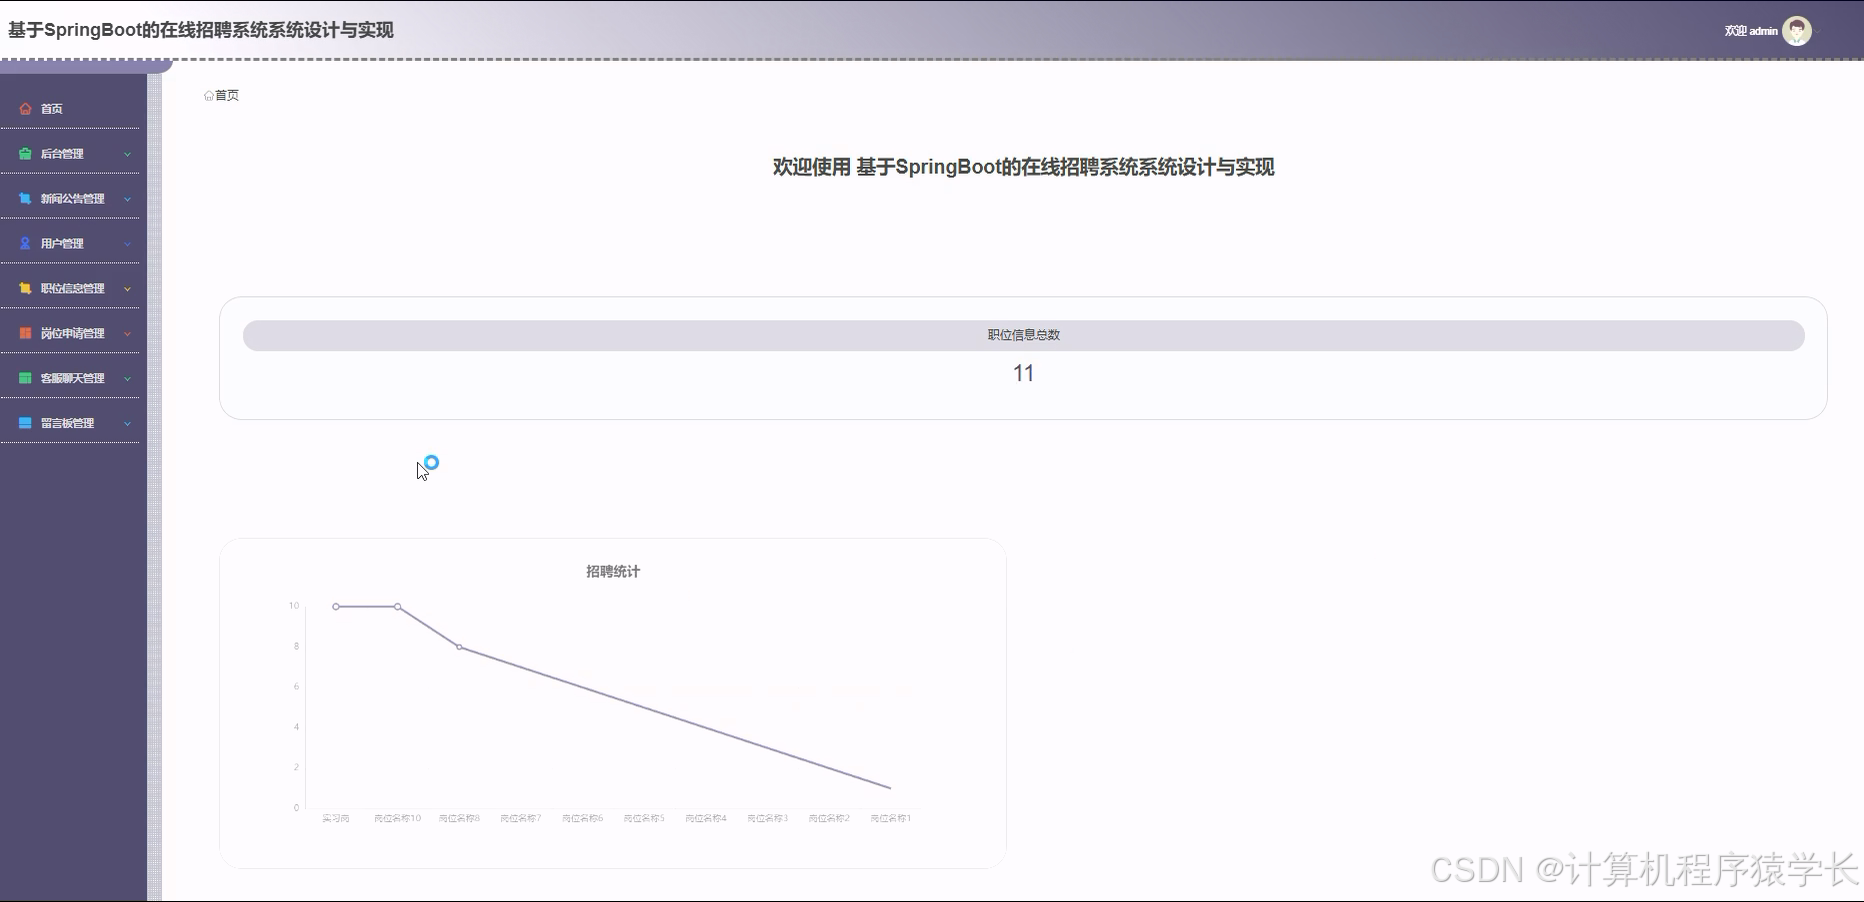The height and width of the screenshot is (902, 1864).
Task: Click the 后台管理 green icon
Action: click(x=25, y=153)
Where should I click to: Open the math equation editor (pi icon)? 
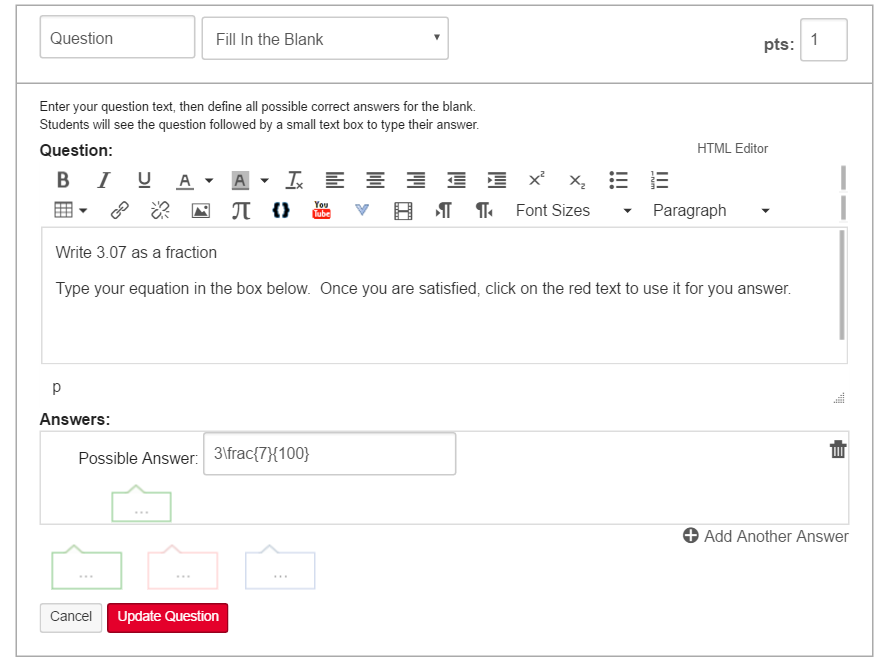tap(241, 211)
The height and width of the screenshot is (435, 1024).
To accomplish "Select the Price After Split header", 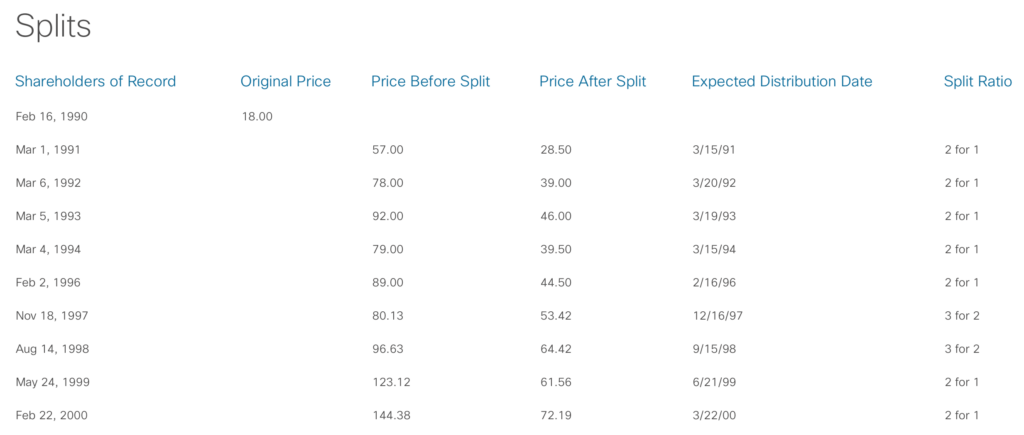I will (593, 82).
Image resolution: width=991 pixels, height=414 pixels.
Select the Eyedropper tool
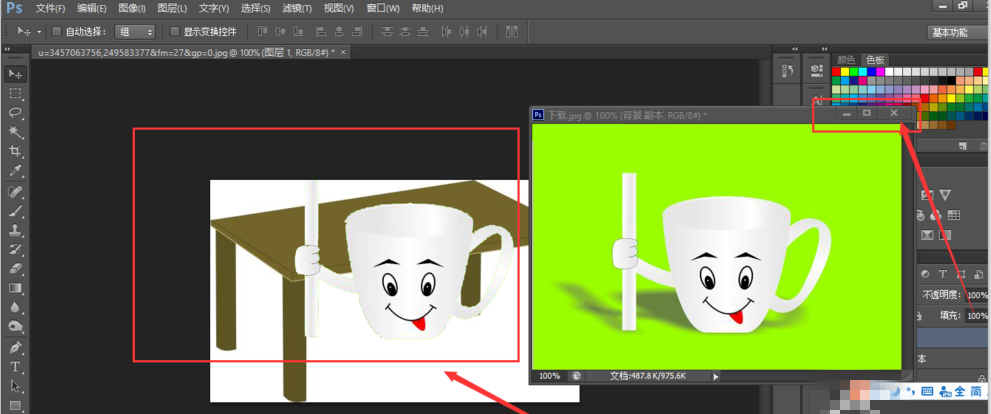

### THE TASK
Could you copy the entries word for word, beginning with the line containing "Image resolution: width=991" and going on through the end of the entries? Leave the pictures out of your answer.

### SOLUTION FOR THIS TASK
Image resolution: width=991 pixels, height=414 pixels.
Select the Eyedropper tool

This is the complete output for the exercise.